- SOURCE DATA:
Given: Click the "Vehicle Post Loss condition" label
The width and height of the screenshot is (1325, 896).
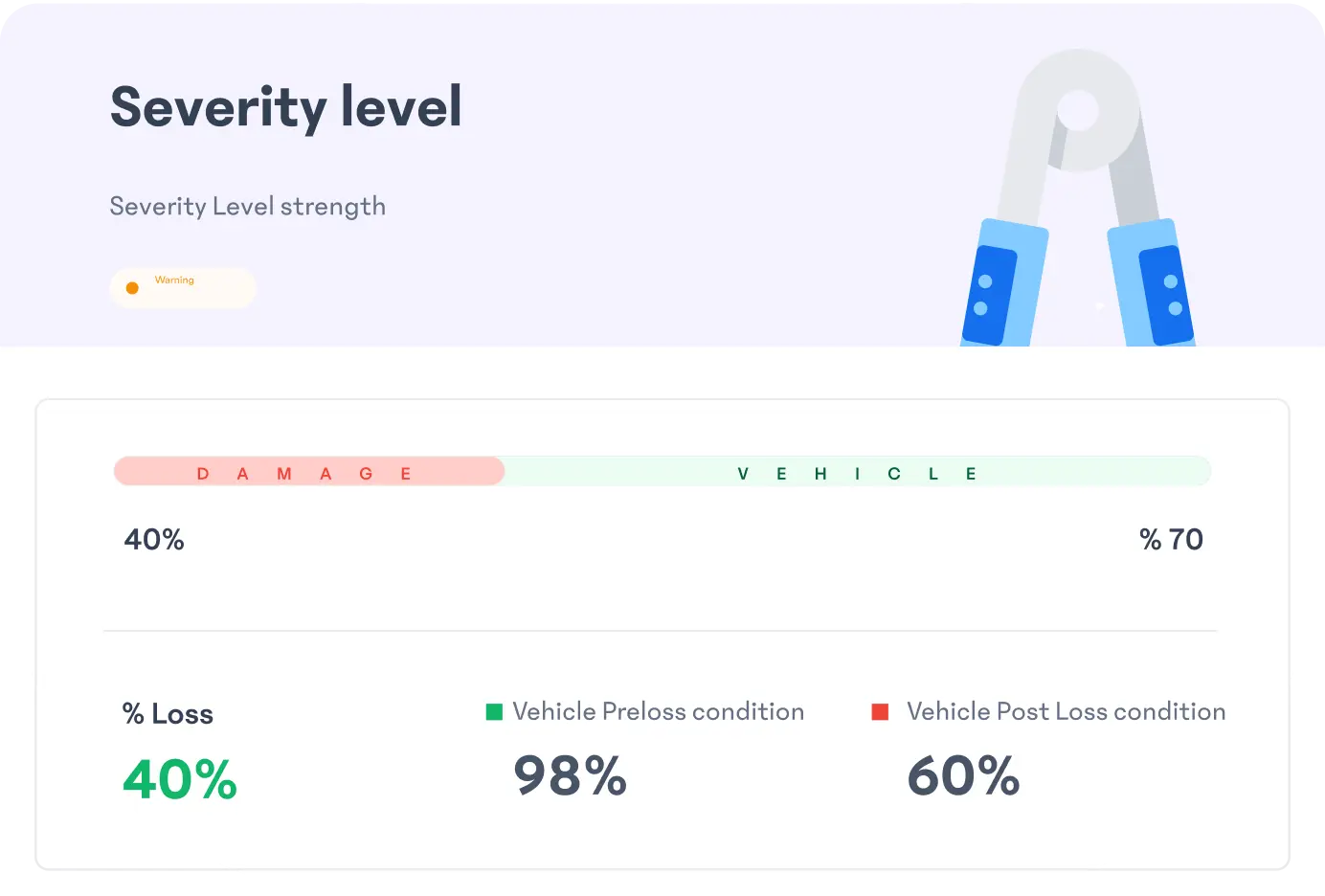Looking at the screenshot, I should (x=1066, y=711).
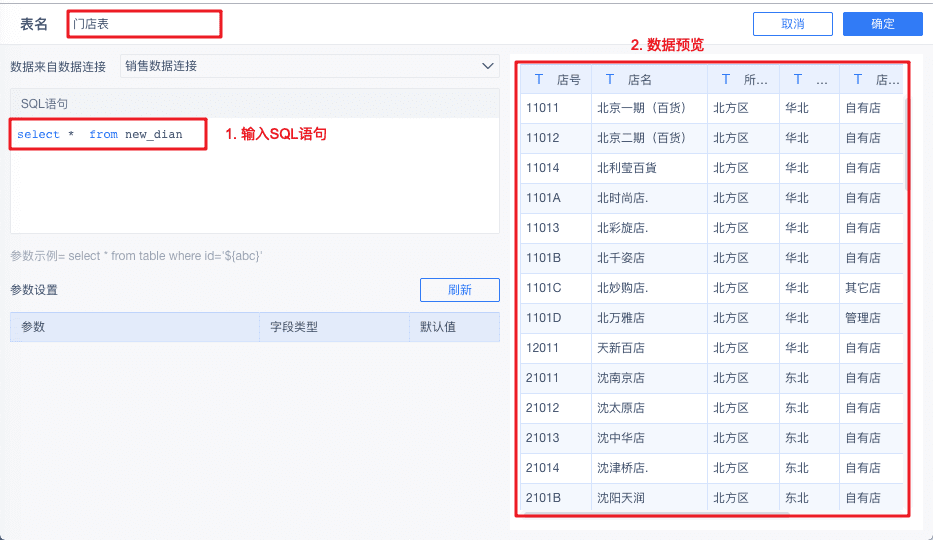Click the text-type icon on 店号 column
This screenshot has width=933, height=540.
tap(540, 79)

- ABOUT THIS TASK: An exact copy of every entry above is needed, with the pictures left out.

- EXERCISE RESULT:
Given: Click the "Vehicle Post Loss condition" label
The width and height of the screenshot is (1325, 896).
Looking at the screenshot, I should (x=1066, y=711).
Click the text-type icon on 店号 column
This screenshot has width=933, height=540.
tap(540, 79)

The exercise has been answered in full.